O princípio orientador destas propostas se fundamenta em uma nova concepção de como fazer política pública no Brasil. São necessárias muita experimentação e avaliação de resultados para que possamos aprender quais intervenções funcionam, quais possuem maior impacto e quais têm melhor custo-benefício. Não se pretende ter todas as respostas para a questão da paralisação de obras públicas, mas oferecer um plano de hipóteses que podem ser testadas e avaliadas. Decerto, ajustes serão necessários com o passar do tempo.
Propostas
1) Os órgãos de controle – especialmente os Tribunais de Contas estaduais – não responsabilizam adequadamente os gestores municipais. Para corrigir a falha, propomos:
1.1) Promulgar emenda à Constituição modificando o objetivo dos Tribunais de Contas, com ênfase na avaliação de políticas públicas, em vez do controle de legalidade.
1.2) Alterar a Lei de Acesso a Informação, para que determine explicitamente que o trabalho dos auditores seja público, e, excepcionalmente, protegido pelo sigilo.
1.3) Regulamentar com critérios objetivos o que significa reputação ilibada, idoneidade moral e notório saber, no contexto da nomeação de conselheiros e ministros dos Tribunais de Contas, com regras rigorosas para nomeação, tomando como exemplos a da Lei das Estatais e a Lei da Ficha Limpa.
2) A Lei de Responsabilidade Fiscal impede a inclusão de novos projetos na lei orçamentária sem que antes sejam concluídos os que estão em andamento.
2.1) É preciso regulamentar o artigo 45 da Lei de Responsabilidade Fiscal (LRF), que limita a inclusão de novos projetos na lei orçamentária antes de serem concluídos aqueles que estão em andamento. Segundo o já referido acórdão do TCU, seriam necessários pelo menos R$ 130 bilhões para complementar as obras paralisadas, sem considerar as que não estão paralisadas. Sem recursos suficientes, é preciso regulamentar ou modificar a lei, para que se dê ao menos transparência efetiva sobre quais obras terão de fato recursos e quais continuarão paralisadas.
2.2) A Lei Orçamentária Anual, a Lei de Diretrizes Orçamentárias e o Plano Plurianual deverão incluir lista de todas as obras que serão executadas no respectivo período fiscal, o fluxo de pagamento previsto de cada obra e o valor desses pagamentos. Devem ainda fixar um teto para o custo global das obras – a soma de recursos disponíveis, já considerando as metas fiscais.

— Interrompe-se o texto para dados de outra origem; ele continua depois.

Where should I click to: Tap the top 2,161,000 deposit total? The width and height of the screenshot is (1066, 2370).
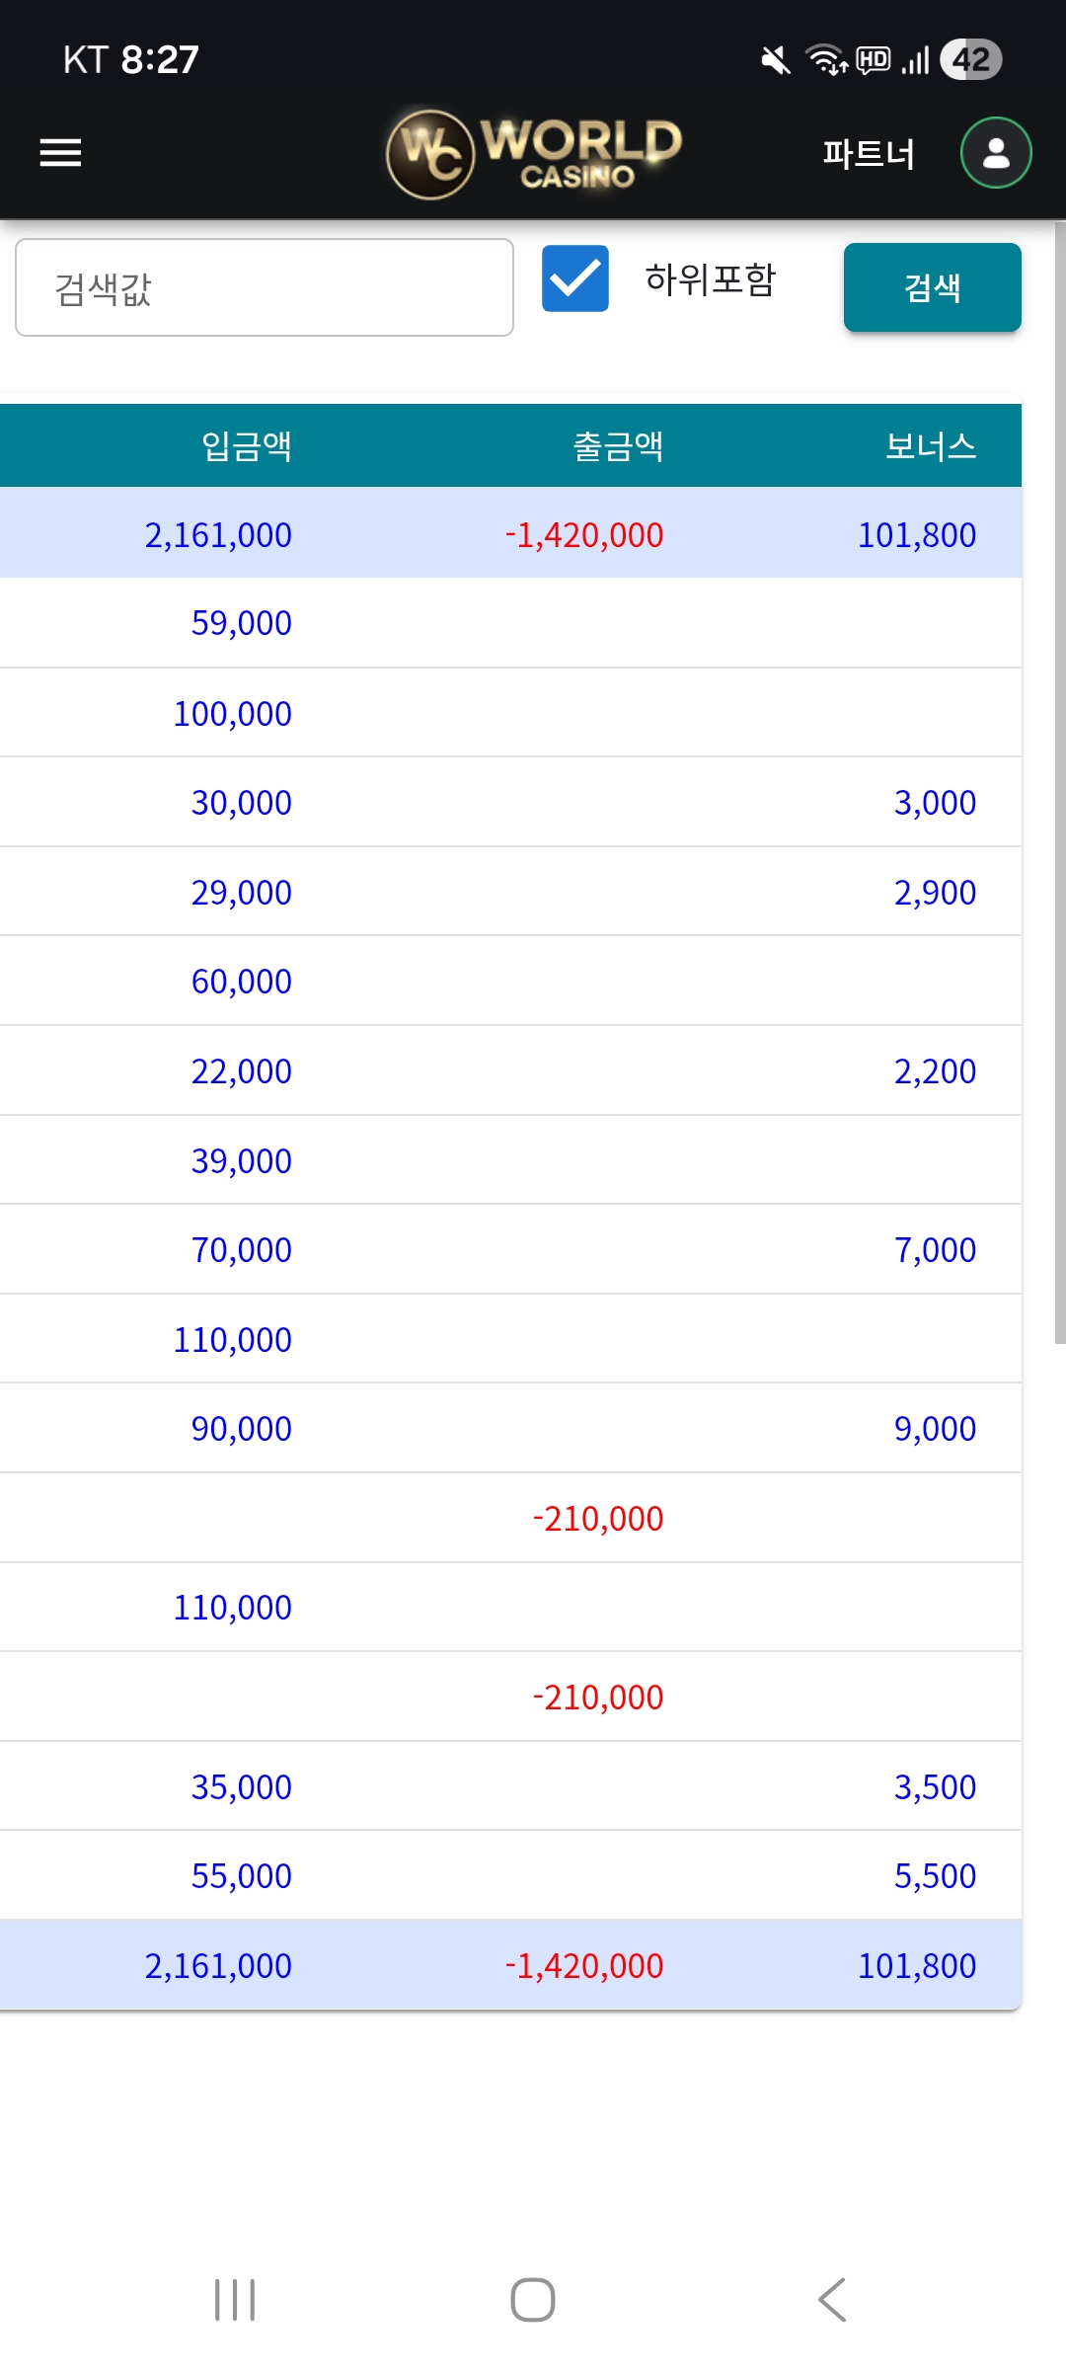coord(218,535)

Além disso, contingenciamentos determinados pelo Executivo para cumprimento de meta fiscal devem indicar obrigatoriamente quais obras serão afetadas.
3) Aprovar uma lei nacional de dados abertos, instaurando o padrão de dados abertos para toda a administração pública em todos os níveis e poderes, bem como legislação específica de contratos abertos. Para o caso de obras públicas, deverá ser obrigatório disponibilizar em transparência ativa pelo menos as seguintes informações: i) projeto básico de cada obra, individualizando cada um dos elementos do projeto básico, nomeando-os de acordo com a orientação técnica do Instituto Brasileiro de Auditoria de Obra Pública – IBRAOP; ii) cronograma físico-financeiro de cada obra; iii) boletim de medição da obra, com defasagem máxima de atualização especificada; e iv) todos os contratos associados à obra.
4) Criação pelo Congresso Nacional, e em caráter emergencial, de uma Matriz de Impacto para priorização de retomada de obras paralisadas. A Matriz de Impacto deve conter, pelo menos: tempo estimado para conclusão, percentual de execução, recursos necessários para conclusão e grau de impacto socioeconômico e ambiental da obra. A matriz deverá orientar a retomada de obras com sua inclusão em lei orçamentária.
5) Alterar o PPA 2020-2023, a LDO-2020 e a LOA-2020 para que prevejam os recursos para cada obra custeada pelo Governo Federal, bem como fluxo de pagamento. O levantamento do TCU serve de parâmetro para que se estabeleça um planejamento orçamentário para essas 38 mil obras nos próximos quatro anos e oferece critérios para remanejamento de recursos entre obras, com base em matriz de risco.
Estas propostas, obviamente, estão longe de esgotar o assunto. Nem todas as soluções dependem de alterações legislativas, mas acredito que servem como um bom caminho para testar hipóteses e começar a mitigar o problema.